To be done: Repeat each of the following items word for word, leaving out the pictures.

Dataset records:
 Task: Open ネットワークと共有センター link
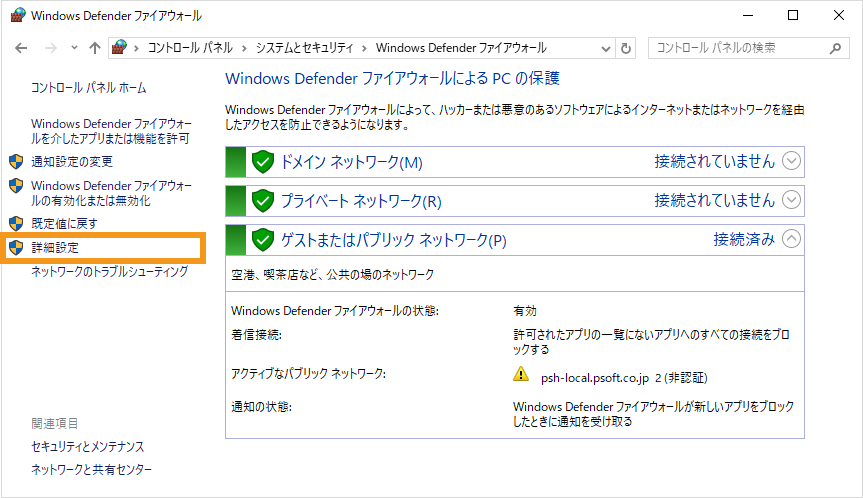coord(92,470)
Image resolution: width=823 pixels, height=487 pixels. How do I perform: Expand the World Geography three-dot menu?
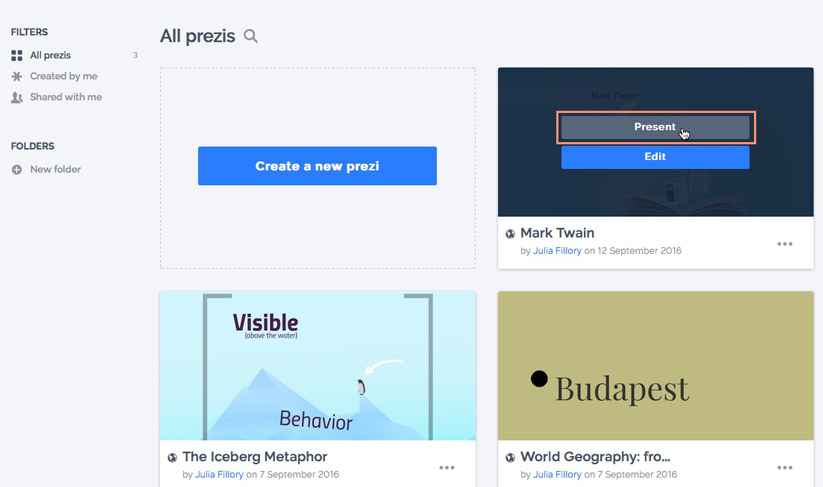point(785,467)
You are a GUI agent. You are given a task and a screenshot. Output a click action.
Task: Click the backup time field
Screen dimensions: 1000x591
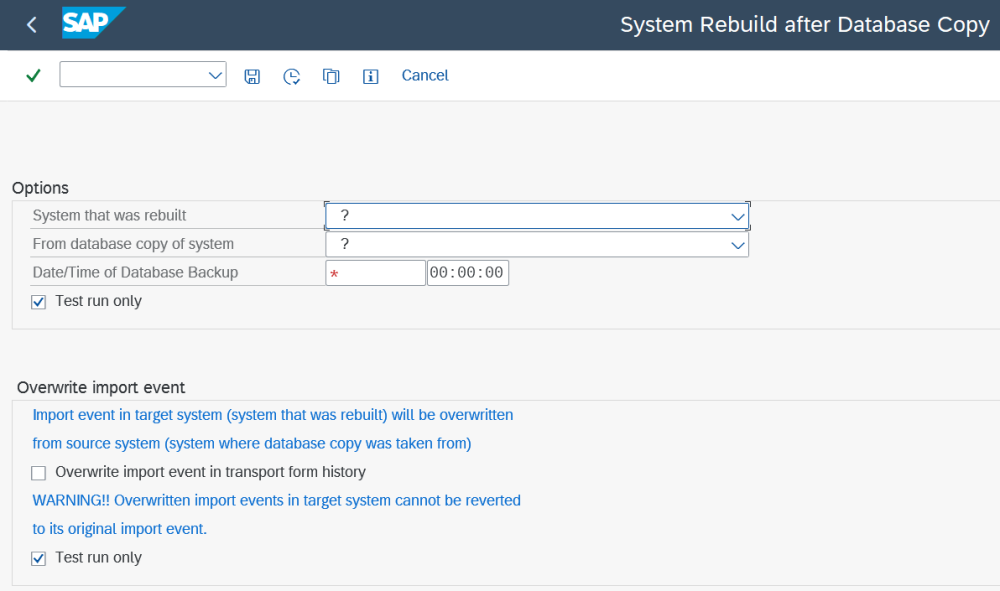click(467, 273)

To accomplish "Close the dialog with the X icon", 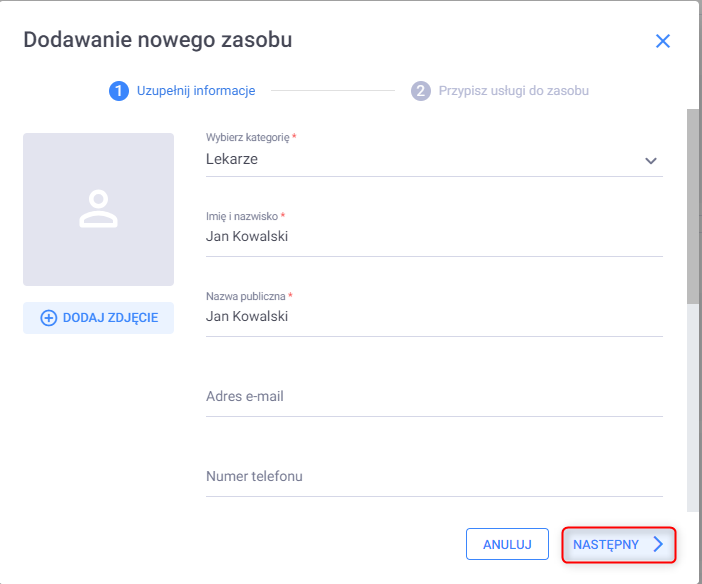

Reply to the exercise:
 Task: Open ネットワークと共有センター link
coord(92,470)
Image resolution: width=823 pixels, height=487 pixels. How do I perform: Expand the World Geography three-dot menu?
point(785,467)
You are a GUI agent. You are given a task and a screenshot. Output a click action.
Task: Click the backup time field
Screen dimensions: 1000x591
click(467, 273)

To accomplish "Close the dialog with the X icon", 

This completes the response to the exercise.